Two web sites that focus on local information and history for Washington, D.C. helped me solve a bit of mystery and brought me some more knowledge about one of my favorite old haunts, the former Remington’s of Washington, D.C.
Remington’s was a hugely popular country-western gay bar on Capital Hill in Washington, D.C. It hosted dance lessons, regular performances from DC’s all male dance group, The DC Cowboys and on weekends would be packed to the gills with folks socializing and twirling around the floor in line dances and partner dances.
As D.C.’s nightlife moved more toward the center of the city and north to U Street area, Remington’s saw less and less patronage. Eventually, in the spring of 2014, the bar decided to close the saloon doors.
After the closing, I noticed a new sign hanging at the space, The Golden Garter. I assumed The Golden Garter was the new business taking over the former Remington’s space. Curious about what it could be, I asked the magic Google genie who directed me to the websites Ghosts of DC and the Hill is Home. Both provided some fascinating history on the building pre-Remington’s:
From The Hill is Home:
In 1934, Andrew Dorgan requested permission to open a bar there. He was given a hard time of it, as 639 was close to the schools at the corner of 7th and Pennsylvania. Nonetheless, a restaurant did open there, and throughout the Second World War, Joe Boyle’s Bar and Grill was a mecca for the hungry and thirsty. Boyle also supported a local baseball team, though his civic-mindedness did not extend to actually observing all the ration laws on the books at the time – in 1945, he found himself in trouble for improperly obtaining the food that he was serving.

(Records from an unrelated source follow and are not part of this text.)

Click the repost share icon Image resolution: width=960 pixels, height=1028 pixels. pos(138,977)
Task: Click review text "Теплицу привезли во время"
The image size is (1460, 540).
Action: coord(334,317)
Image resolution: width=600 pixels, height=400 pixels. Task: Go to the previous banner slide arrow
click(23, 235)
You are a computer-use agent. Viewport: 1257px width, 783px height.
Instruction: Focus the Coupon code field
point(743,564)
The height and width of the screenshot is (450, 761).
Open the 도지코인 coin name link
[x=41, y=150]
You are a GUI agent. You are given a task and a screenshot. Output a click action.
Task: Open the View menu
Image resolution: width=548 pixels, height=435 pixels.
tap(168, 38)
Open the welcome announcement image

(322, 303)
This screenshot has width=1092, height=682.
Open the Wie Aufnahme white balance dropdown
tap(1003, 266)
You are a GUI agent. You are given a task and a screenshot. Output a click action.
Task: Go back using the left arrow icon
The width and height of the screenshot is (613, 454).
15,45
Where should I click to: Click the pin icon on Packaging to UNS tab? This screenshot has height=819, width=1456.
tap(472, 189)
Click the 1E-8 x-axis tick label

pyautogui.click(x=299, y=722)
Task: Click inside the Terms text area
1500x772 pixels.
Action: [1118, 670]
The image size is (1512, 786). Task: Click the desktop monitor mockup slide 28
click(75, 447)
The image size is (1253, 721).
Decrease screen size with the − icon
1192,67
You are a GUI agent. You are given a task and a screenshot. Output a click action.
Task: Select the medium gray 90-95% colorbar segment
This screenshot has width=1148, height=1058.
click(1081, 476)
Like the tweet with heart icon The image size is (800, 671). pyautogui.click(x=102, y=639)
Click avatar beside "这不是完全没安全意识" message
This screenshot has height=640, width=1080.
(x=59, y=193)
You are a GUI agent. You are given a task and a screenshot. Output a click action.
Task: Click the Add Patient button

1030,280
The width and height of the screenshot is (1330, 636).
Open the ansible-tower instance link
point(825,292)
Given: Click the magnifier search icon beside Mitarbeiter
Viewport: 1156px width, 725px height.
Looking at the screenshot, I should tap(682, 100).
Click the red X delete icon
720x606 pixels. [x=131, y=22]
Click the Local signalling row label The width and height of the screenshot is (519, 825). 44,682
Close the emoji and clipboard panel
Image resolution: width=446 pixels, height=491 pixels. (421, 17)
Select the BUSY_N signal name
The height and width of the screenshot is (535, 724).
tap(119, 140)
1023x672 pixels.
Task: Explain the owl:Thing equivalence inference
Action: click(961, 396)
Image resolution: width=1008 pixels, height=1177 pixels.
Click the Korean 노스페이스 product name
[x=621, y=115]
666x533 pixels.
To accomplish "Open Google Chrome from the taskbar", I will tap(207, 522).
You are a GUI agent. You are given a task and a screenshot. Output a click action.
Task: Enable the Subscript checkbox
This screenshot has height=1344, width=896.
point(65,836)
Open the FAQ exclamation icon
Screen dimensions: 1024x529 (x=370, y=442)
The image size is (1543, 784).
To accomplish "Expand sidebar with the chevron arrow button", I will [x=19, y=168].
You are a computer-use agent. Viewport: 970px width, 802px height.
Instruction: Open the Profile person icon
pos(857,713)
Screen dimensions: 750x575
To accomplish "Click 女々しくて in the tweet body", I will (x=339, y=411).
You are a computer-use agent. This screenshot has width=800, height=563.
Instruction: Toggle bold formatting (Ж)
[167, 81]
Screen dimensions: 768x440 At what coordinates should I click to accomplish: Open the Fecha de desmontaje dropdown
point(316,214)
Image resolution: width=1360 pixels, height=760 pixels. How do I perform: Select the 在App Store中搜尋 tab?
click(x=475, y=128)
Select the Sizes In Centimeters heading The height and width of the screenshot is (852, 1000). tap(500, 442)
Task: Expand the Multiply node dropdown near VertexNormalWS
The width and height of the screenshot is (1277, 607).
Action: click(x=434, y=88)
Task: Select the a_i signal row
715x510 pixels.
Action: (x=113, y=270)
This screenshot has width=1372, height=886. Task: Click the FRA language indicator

Nonetheless, the bar managed to survive for another 15 years, succumbing to bankruptcy in 1961. The furnishings were auctioned off, and shortly thereafter, a new bar opened – the Roaring Twenties East. Riding a wave of nostalgia for all things Prohibition, the original Roaring Twenties on Georgia Avenue had been a success, and this was to be transplanted east of the Capitol, as well. It was, according to the Washington Star, an excellent place, with its worst aspect being that it was much too tempting a place for a newspaperman leaving the Star after a long day’s work.
Apparently, not enough Star reporters stopped by, because by 1968, the place had become the Golden Garter, and while the Roaring Twenties had “decorative” girls, according to the Star, the new place found itself looking for Go-Go dancers. The place did not last long, and in 1970, Weschler’s auction house – which had previously sold off the Roaring Twenties’s inventory – now was selling off everything from the Golden Garter – including the liquor license.
Below is an ad that the Ghosts of DC site dug up from newspaper archives on the space when it was the Golden Garter.
While it is fascinating to learn more about our own lesbian, gay, bisexual and transgender history, it’s adds something to know the history of our spaces before they became our spaces. This broader examination of that history, may also, help us to save some of those spaces that are significant to us by tying them to that larger history.